Thursday 16 December 2010

Celebrating the Birth of the Baby Cheeses

We were heading East on the D999; really heading for an aire de stationment and the famous viaduct at Millau, when we were distracted by signs for Roquefort sur Soulzon, home of the world famous Roquefort cheese.

We spent the night in the car park in front of the tourist information office, looking up the hill at the steeply sloping village sheltered by sheer floodlit cliffs.




The following morning (9th December) we headed off on foot towards the cheese caves operated by the 'Papillon' company, where two uncomfortably cold looking young blonde women were waiting in a big cheese shop just inside the entrance.  One of them took us downstairs to show us a film of cheese making at Papillon in the 1920s and now, then led us down steep narrow staircases to the caves. 

The caves consist of low ceilinged underground rooms filled with damp looking oak shelves.  The walls are largely concrete, but some are chiselled out of the stone.  In places they've taken care to leave open the natural faults which ventilate the caves.  The thing that makes the caves so special is that the flow of air through the faults in the rocks maintains them at a steady temperature and high humidity, ideal for maturing cheese.  Everywhere we went, thermometers and hygrometers were suspended in corners, to confirm that the temperature and humidity was, as expected, the same as it's been for centuries.

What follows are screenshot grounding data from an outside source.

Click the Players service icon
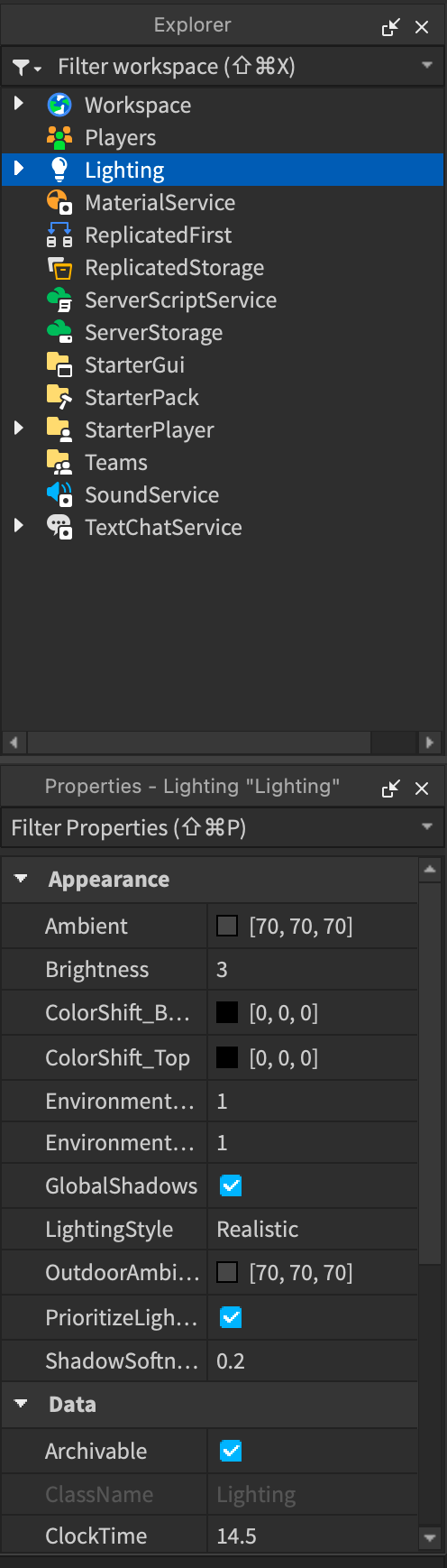 point(59,137)
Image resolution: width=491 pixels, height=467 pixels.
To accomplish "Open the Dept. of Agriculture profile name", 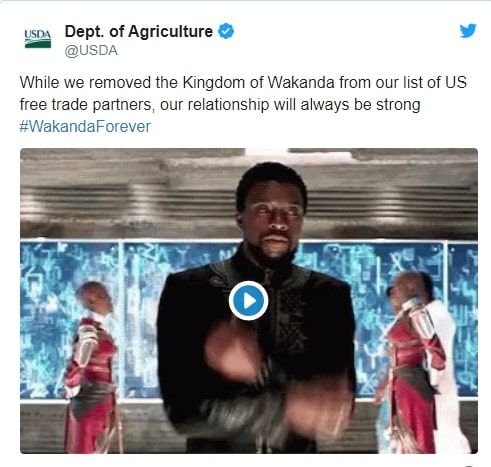I will click(x=139, y=31).
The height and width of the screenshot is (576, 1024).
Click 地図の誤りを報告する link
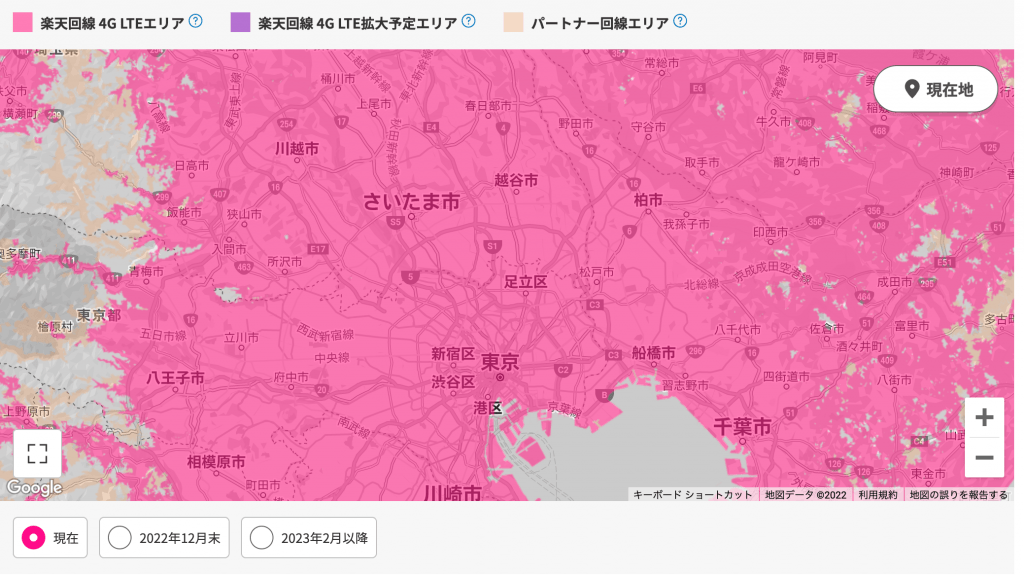pyautogui.click(x=958, y=495)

I was surprised (and alarmed!) to find the caves are hollowed out of the loose rock which was dislodged from the cliff by a volcanic eruption, not the bedrock itself.  If they were starting today I wonder if they would get permission to excavate into a heap of loose rock on top of which a village has been built!

It's a cramped place to move cheese around in large quantities, helped by a small cargo lift in one corner, but with low ceilings and narrow passages.  When we visited all the shelves were empty – she explained that production was just resuming after the lambing season, and the first cheeses were arriving from the dairy tomorrow!  Drat!

The process:
Milk from hundreds of sheep farms is taken to their dairy about 45 km from Roquefort.  The milk is warmed and rennett is added, then left for two hours to coagulate.

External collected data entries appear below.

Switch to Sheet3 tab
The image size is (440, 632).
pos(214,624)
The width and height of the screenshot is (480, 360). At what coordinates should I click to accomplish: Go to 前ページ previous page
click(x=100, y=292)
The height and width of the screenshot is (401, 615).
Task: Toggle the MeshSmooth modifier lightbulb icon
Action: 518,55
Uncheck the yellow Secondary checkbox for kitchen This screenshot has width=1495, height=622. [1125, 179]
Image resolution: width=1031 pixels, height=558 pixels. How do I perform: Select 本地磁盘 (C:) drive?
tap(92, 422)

According to the film the founder of the company studied the old hand made processes and developed machines which replicate the movements of the old artisan cheese makers, cutting the curds with a mesh of steel wires then letting it stand again, then more cutting and stirring.

Curds are then transferred to cake tin sized cylindrical boxes (traditionally perforated metal, now plastic) for the whey to drain out.  Penicilium roquefortii powder is added to start the blueing.  Then it's packed into steel racks and turned every day (one person in ten seconds turning a steel cube which must hold over a tonne of cheese, compared to workers turning each cheese individually in the 1920s).  The consolidation and drying of the cheese is all through natural drainage under gravity – it's not pressed like cheddar would be.

Cheeses are then demoulded (now quite hard and safe for the machinery to roll it around) and salted  all over the surface.  Now they're ready for the caves and are drilled with many small holes to let air in, wrapped in perforated tin foil (real tin.  It stops a rind from forming, and avoids the need to scrub the cheeses clean before sale like they had to in the 1920s) and stood on their sides on the wooden racking.

Once ready, months later, they're unwrapped, cut in half to check the blueing has progressed evenly, then packaged.  There are several varieties: gold wrapping for the premium brand with most ageing (sold in a velvet lined metal box as if it was a watch), then black for the classic version, and a milder younger cheese in red packaging.  Since 1977 Papillon have also produced a white and green organic version; one of the first organic products to be certified in France.

To reach a wider market Papillon have developed a range of other cheeses and olive oil.  All impressive and very tasty.  We remembered how short of space we are and restricted ourselves to half a dozen sixty degree slices as gifts to friends and to ourselves.

Before we left the UK we rashly discussed a cookery book with a few people.  It's not going well.  So far it only has three recipes in it, but this one is ridiculously quick, easy and delicious.

Ingredients (serves two):
Four hands full of penne
Two small dark green courgettes cut into hazel nut sized chunks.
A chunk of creamy Roquefort (How big?  Let your conscience be your guide!  A golf-ball sized piece should do it.)

Method:
Bring a large pan of water to boil (no need for salt), then add the pasta and simmer.  Three minutes short of the pasta being ready, add the courgette.  Return to the boil, finish cooking the pasta.
Drain, add the Roquefort, let it melt and stir it through.

Ideally eat it with some crusty French bread and a bottle of Corbières.